--- Data records ---

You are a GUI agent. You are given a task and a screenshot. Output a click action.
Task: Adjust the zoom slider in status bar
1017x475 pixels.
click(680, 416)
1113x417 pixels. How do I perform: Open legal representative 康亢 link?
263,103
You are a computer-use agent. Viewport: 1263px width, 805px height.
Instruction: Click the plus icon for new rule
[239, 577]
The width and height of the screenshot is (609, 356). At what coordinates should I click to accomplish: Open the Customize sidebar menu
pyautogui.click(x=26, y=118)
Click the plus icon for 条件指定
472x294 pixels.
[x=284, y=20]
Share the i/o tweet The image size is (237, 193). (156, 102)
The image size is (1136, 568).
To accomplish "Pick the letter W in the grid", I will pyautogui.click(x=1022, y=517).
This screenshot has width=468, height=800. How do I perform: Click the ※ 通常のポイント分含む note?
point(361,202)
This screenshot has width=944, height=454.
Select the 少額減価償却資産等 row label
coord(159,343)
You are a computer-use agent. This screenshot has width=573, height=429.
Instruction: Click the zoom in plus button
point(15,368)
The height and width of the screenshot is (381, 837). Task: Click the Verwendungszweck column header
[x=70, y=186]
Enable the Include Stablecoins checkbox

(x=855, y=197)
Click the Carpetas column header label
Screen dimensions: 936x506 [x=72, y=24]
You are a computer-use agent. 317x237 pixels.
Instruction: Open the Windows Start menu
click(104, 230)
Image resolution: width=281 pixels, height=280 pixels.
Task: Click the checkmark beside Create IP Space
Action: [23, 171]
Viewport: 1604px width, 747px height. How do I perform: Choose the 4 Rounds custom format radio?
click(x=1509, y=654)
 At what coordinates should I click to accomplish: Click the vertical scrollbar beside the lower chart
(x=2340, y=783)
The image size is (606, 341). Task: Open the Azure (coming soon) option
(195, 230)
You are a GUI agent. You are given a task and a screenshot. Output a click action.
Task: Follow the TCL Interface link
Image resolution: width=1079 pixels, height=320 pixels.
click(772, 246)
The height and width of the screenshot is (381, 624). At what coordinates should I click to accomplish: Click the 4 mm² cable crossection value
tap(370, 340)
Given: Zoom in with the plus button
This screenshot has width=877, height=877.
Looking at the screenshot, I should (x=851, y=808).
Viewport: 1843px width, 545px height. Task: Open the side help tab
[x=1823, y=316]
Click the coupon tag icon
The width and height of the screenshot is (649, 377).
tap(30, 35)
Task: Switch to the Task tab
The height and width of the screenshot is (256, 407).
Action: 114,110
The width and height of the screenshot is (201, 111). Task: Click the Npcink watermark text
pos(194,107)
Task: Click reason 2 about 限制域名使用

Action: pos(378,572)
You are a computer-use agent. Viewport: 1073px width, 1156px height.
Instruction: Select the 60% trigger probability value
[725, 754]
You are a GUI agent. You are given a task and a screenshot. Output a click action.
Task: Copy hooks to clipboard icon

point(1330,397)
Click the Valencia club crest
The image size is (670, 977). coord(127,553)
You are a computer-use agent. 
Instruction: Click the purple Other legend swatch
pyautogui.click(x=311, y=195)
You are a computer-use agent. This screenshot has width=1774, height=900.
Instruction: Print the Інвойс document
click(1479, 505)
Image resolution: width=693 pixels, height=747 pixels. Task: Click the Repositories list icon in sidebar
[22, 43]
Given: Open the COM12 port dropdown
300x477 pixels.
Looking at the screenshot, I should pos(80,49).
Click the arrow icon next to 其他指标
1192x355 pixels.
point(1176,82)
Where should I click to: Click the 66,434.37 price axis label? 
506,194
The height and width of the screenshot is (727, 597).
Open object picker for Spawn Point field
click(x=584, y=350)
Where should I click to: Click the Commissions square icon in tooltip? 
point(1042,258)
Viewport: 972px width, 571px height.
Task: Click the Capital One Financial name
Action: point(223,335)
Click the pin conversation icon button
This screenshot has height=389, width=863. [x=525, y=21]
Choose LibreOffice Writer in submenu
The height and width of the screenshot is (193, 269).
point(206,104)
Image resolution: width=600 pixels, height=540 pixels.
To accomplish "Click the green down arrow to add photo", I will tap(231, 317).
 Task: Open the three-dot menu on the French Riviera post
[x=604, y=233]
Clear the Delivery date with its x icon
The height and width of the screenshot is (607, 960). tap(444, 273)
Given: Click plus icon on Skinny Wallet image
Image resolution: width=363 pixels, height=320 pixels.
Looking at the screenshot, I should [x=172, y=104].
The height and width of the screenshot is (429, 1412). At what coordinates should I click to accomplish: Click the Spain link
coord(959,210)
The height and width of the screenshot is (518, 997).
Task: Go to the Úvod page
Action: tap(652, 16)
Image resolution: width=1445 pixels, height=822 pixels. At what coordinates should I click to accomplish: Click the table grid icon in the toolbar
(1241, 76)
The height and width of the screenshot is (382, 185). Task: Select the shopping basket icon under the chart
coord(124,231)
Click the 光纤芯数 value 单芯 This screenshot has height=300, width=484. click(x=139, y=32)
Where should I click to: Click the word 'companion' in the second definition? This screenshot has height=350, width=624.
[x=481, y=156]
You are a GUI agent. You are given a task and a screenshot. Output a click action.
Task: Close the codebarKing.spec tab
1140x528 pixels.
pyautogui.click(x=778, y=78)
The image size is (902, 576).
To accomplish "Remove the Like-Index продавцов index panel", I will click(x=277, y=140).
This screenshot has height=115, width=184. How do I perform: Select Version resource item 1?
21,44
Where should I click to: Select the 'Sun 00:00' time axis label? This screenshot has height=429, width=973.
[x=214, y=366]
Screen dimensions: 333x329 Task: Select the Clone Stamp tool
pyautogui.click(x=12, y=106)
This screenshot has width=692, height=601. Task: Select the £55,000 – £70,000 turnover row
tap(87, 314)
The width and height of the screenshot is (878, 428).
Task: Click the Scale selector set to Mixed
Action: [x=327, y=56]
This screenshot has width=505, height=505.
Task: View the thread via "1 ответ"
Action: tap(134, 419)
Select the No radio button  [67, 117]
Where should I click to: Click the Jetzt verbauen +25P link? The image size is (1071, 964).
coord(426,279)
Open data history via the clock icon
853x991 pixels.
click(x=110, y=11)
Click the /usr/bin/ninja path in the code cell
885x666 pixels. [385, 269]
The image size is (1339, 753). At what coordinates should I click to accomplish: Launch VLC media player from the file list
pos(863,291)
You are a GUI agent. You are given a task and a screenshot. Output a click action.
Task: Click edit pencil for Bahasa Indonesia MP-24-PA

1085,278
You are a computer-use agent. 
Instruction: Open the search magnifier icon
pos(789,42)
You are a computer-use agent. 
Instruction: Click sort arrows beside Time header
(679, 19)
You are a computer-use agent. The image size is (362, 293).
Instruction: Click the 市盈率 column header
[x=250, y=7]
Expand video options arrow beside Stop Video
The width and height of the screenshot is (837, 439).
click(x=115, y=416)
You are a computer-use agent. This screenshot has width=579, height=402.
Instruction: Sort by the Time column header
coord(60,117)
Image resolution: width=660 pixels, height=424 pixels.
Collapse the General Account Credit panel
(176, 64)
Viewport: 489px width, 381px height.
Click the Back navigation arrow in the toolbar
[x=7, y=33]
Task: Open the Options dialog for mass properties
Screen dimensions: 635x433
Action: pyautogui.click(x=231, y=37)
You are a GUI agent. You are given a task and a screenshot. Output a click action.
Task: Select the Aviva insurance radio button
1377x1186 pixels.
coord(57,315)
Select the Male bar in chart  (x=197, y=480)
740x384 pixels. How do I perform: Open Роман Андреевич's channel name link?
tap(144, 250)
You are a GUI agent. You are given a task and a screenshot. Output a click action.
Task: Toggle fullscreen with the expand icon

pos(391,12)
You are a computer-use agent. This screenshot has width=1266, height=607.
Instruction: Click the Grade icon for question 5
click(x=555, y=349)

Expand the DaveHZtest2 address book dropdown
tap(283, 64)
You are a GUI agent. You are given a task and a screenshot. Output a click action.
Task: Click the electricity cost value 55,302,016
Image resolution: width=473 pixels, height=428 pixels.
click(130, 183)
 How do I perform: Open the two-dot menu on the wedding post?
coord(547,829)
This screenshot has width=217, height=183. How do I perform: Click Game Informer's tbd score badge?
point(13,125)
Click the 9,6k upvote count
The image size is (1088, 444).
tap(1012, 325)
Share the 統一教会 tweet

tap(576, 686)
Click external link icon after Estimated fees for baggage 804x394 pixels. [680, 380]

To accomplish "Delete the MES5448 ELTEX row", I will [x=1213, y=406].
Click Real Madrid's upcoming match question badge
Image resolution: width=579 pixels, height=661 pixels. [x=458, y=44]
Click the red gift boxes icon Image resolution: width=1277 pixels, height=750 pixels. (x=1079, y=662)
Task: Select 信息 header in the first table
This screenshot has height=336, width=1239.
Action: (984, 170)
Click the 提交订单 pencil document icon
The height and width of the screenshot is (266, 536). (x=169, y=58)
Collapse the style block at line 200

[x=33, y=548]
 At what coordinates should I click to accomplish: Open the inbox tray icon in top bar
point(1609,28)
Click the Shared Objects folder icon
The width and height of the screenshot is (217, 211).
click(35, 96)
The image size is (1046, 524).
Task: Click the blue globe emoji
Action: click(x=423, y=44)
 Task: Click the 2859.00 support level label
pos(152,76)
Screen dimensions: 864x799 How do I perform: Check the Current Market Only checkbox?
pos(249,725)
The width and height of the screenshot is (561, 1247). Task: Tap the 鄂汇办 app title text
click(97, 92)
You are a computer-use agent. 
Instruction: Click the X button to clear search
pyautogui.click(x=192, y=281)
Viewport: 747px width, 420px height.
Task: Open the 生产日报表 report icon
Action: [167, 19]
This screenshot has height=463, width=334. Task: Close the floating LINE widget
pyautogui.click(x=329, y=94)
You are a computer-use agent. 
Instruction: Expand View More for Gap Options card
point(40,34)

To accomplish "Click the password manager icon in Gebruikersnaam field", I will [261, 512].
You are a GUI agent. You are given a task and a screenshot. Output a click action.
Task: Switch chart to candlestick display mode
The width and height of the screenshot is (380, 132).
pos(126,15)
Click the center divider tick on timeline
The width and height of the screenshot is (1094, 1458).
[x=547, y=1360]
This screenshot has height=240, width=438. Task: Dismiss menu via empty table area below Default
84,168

---

**Exercise objective:** In the entries above, find each line containing the string "Switch" and copy it.

**The answer:**
Task: Switch to the Task tab
Task: Switch chart to candlestick display mode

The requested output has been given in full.